Exercise objective:
Pick up the biography of Cecilia Ansaldo Briones below after its final sentence and continue it.

Excerpt provided:
____________

Ecuadorian professor, essayist, and literary critic

Cecilia Ansaldo Briones (born 1949) is an Ecuadorian professor, essayist, and literary critic.

==Biography==
Cecilia Ansaldo was born in Guayaquil in 1949. She completed her secondary studies at the Dolores Baquerizo school, and higher education at the Universidad Católica de Santiago de Guayaquil, where she obtained a licentiate in educational sciences.

During her teaching career, she has worked at the Santo Domingo de Guzmán school, the German School of Guayaquil, the Universidad Católica de Santiago de Guayaquil, and the Mónica Herrera School, among others. She was also dean of the Universidad Católica's faculty of philosophy and letters and rector of the German School.

She is currently a professor at the Universidad Católica and Universidad Casa Grande. In 2015, she became a member of the Academia Ecuatoriana de la Lengua a correspondent organization of the Royal Spanish Academy. She is an opinion columnist in the newspaper El Universo, a member of the Mujeres del Ático group, and a founding member of the Open Book Station Cultural Center. She has chaired the Guayaquil International Book Fair's content committee since 2015.

____________

Entries:

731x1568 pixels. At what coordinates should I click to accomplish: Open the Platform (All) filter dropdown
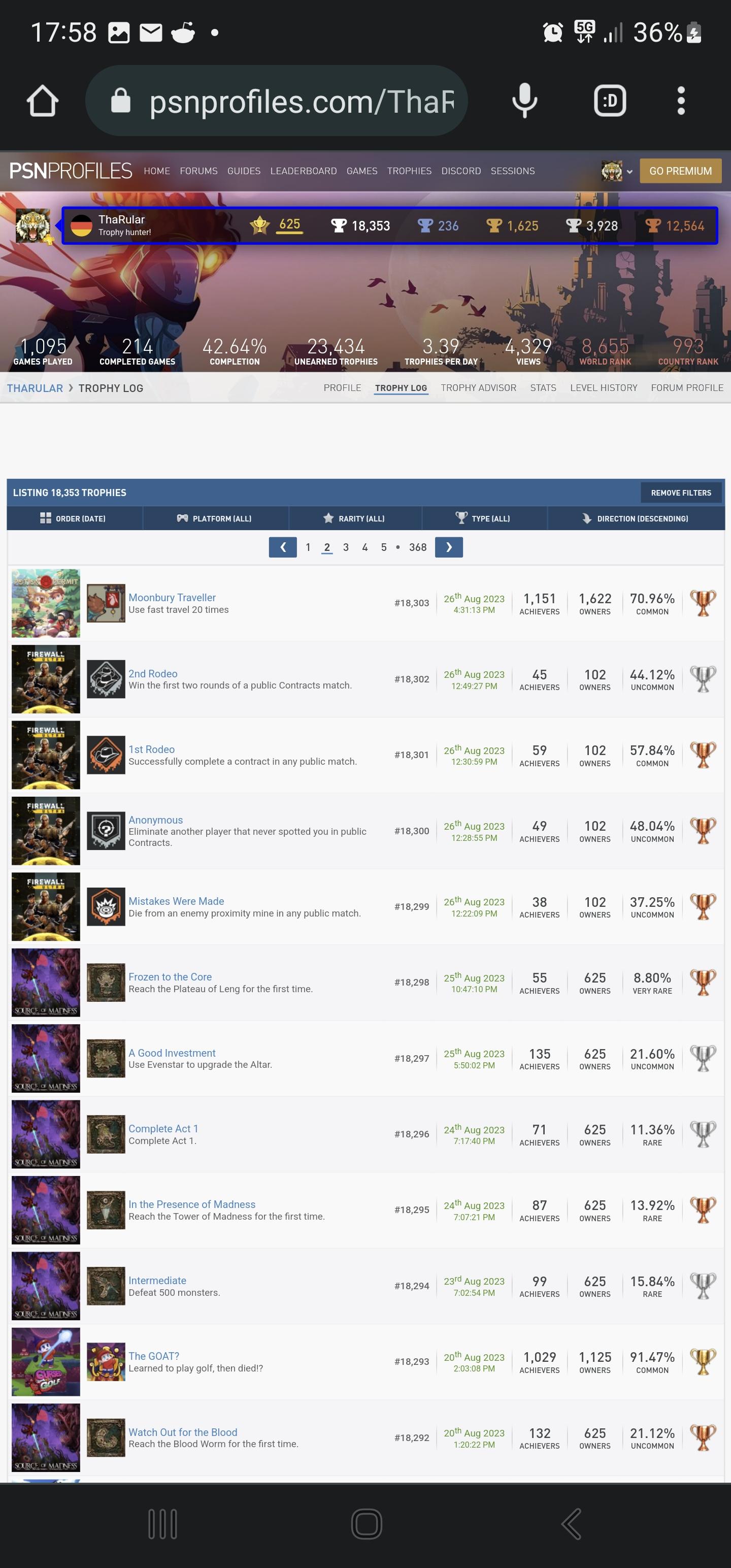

____________

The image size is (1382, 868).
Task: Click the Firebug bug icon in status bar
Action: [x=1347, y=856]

____________

Exercise output:
==Awards and recognition==
- Medal of Merit from the Mayor of Guayaquil, 2008
- Medal of Merit from the Philanthropic Society of Guayas, 2012
- Career Tribute from the Universidad Católica de Santiago de Guayaquil, 2018

==Publications==
===Essays===
- "El cuento ecuatoriano de los últimos 30 años", in La literatura ecuatoriana en los últimos 30 años 1950–1980 (1983), El Conejo: Quito
- "Dos décadas de cuento ecuatoriano 1970–1990", in La literatura ecuatoriana de las dos últimas décadas 1970–1990 (1993), University of Cuenca
- "Una mirada 'otra' a ciertos personajes femeninos de la narrativa ecuatoriana", in Memorias del V encuentro de literatura ecuatoriana (1995), University of Cuenca

===Anthologies===
- Cuento contigo: antología del cuento ecuatoriano (1993), Universidad Católica de Santiago de Guayaquil, Universidad Andina Simón Bolívar
- Las mujeres del ático tienen la palabra (1994)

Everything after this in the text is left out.